#### Record set ####
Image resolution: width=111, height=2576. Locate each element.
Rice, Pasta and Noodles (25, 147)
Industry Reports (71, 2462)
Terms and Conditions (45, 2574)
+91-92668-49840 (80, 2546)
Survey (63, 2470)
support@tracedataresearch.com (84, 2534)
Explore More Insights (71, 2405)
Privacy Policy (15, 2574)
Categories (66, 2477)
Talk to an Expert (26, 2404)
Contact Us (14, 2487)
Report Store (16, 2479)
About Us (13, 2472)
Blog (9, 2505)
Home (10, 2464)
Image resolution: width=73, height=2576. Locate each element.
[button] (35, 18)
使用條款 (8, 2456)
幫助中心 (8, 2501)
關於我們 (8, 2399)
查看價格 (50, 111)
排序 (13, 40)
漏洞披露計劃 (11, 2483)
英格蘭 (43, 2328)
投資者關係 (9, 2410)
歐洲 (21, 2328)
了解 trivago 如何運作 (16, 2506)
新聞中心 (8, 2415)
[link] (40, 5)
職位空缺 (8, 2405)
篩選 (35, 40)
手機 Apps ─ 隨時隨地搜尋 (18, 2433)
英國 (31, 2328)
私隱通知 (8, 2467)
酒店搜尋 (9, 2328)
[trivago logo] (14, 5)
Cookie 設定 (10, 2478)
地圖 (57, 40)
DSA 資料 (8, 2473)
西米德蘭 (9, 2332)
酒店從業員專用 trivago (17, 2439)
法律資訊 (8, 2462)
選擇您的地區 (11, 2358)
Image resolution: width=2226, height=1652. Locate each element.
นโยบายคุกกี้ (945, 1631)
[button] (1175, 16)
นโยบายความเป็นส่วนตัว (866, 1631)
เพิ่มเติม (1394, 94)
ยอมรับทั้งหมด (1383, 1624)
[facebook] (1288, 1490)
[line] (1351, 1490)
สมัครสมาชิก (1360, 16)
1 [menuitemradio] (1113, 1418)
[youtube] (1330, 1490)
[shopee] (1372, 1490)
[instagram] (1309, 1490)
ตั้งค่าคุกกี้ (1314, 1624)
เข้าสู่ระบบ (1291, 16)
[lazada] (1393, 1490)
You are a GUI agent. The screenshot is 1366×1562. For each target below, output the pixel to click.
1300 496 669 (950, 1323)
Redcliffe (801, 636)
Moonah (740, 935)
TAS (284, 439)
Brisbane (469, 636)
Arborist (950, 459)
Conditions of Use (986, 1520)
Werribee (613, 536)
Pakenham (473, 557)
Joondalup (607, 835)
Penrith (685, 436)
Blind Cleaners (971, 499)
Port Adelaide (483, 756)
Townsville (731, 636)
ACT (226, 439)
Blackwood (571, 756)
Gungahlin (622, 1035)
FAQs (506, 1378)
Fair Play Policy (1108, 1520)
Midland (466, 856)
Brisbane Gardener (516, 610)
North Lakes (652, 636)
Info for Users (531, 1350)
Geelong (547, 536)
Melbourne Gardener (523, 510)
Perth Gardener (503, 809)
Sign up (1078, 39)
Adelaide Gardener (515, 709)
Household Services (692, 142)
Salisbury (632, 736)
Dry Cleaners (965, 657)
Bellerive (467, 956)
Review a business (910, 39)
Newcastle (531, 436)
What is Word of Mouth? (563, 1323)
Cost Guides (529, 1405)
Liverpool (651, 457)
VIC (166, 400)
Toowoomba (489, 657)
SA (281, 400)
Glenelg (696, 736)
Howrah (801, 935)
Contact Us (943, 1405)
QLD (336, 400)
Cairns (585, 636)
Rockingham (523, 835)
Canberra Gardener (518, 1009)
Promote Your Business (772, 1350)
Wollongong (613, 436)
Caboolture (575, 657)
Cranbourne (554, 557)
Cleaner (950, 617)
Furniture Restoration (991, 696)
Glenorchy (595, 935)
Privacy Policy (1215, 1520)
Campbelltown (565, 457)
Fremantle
####
## The task
Please return all lines above in which the string "resolution" is found.

## Solution to this problem
Image resolution: width=111, height=2576. Locate each element.
Image resolution: width=73, height=2576. Locate each element.
Image resolution: width=2226, height=1652. Locate each element.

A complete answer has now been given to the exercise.